Au-delà du cinéma, d’autres formes d’art ont-elles nourri le film ?

Je suis aussi artiste plasticienne : sculpture, vidéo, performance. Trans memoria s’est développé via des expositions, ce qui m’a permis d’explorer plus librement l’ambiguïté et la poésie. La voix off provient d’une vidéo appelée Approaching a Ghost, déjà centrée sur Meril. L’art, la performance et la littérature sont tous liés. Le cinéma englobe tout cela, ce qui le rend fascinant. J’aime notamment l’œuvre de Louise Bourgeois.

Le tournage a-t-il été douloureux ou libérateur ?

Les deux. J’ai parfois cru que j’allais craquer. Je manquais de soutien émotionnel. Mais le film m’a retenue à la surface : je devais le terminer. Aujourd’hui, je vais beaucoup mieux, et Athena aussi. Notre petite communauté nous a portées. Je reste ambivalente quant au fait d’exposer des choses si intimes. Certains jours, cela me semble nécessaire ; d’autres, insupportable. Mais en rencontrant le public, j’ai compris combien il est important d’être vu et compris. Cela m’a profondément touchée.

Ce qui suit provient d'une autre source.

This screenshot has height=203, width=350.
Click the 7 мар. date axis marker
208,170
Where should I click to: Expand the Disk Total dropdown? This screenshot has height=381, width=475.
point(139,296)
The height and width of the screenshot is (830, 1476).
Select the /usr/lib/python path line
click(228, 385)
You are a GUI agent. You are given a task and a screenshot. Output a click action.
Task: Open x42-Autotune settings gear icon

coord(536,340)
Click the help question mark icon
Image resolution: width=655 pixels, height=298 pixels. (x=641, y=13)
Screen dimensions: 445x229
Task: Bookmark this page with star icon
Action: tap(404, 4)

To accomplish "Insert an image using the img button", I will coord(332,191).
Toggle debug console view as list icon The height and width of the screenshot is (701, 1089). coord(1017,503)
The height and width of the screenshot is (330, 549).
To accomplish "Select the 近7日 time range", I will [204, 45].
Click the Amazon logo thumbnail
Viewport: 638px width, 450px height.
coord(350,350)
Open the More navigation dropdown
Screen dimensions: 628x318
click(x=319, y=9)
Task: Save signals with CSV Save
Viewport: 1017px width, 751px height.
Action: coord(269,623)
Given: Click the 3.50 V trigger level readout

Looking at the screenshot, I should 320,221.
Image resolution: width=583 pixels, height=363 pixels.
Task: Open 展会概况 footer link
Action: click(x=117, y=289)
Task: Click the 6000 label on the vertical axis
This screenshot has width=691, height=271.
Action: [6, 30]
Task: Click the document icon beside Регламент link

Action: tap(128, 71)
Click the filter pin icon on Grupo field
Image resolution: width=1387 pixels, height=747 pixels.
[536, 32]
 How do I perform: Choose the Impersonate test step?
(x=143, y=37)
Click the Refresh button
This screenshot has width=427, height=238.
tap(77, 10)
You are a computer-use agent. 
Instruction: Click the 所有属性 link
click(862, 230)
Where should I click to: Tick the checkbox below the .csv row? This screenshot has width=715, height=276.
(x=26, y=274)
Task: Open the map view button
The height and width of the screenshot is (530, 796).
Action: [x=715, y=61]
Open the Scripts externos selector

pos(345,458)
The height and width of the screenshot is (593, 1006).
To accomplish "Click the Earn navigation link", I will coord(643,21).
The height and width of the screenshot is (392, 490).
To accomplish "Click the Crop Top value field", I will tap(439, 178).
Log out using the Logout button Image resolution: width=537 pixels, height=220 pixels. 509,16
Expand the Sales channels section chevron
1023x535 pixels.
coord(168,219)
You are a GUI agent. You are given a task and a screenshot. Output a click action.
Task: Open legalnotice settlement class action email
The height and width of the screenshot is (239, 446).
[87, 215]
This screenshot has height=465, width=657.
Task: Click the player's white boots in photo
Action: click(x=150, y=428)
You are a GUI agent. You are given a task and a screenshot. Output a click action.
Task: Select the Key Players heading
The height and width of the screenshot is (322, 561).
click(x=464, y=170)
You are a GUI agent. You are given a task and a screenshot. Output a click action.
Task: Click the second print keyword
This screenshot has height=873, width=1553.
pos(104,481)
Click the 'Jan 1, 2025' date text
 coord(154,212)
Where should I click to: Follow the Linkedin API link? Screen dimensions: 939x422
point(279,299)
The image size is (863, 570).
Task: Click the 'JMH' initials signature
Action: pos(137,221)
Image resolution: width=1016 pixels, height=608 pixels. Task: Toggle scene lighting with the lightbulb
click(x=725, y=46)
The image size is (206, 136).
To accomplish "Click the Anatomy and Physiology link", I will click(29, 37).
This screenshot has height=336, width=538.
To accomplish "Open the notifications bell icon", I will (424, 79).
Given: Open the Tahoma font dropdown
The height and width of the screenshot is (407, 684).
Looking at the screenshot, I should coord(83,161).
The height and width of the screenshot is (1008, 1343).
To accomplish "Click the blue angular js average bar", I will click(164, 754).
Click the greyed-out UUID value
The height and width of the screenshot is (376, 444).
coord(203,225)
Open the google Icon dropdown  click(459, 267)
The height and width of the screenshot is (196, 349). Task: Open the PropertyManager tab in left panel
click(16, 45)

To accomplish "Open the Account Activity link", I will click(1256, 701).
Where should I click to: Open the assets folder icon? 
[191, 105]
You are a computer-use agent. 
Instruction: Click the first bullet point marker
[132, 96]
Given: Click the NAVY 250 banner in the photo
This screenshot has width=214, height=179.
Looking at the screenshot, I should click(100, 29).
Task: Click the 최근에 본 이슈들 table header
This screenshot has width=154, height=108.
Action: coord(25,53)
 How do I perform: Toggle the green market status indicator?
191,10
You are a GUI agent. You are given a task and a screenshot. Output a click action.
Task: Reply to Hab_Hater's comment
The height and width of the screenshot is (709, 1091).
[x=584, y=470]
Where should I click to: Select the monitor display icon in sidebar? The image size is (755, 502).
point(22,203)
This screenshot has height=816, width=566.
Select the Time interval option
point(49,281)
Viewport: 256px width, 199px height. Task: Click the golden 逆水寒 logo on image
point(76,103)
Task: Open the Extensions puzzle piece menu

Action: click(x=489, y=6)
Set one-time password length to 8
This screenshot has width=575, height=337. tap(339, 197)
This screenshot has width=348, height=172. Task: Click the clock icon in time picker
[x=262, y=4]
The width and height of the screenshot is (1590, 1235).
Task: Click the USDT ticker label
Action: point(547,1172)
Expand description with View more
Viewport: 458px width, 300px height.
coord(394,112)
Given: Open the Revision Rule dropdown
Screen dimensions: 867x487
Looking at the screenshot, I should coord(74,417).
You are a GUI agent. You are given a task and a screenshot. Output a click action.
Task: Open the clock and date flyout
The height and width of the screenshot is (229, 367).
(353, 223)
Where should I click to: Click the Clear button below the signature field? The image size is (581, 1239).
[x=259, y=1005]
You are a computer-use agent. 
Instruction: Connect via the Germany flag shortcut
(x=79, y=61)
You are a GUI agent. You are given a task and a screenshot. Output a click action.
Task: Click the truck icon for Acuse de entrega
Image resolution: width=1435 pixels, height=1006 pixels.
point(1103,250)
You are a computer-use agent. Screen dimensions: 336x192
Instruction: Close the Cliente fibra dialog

Quel dialogue espérez-vous voir naître autour du film ?

Je suis heureuse qu’il touche aussi bien les communautés queer et trans que les personnes cis. Trans memoria parle de transition, oui, mais aussi de vie, de mort, d’amour, de quête de sens — des thèmes universels. J’aimerais qu’il contribue à une meilleure compréhension des multiples récits trans, et de la condition des femmes trans, un groupe très vulnérable. Je ne crois pas qu’un film puisse tout changer, mais peut-être peut-il être une petite graine pour l’avenir.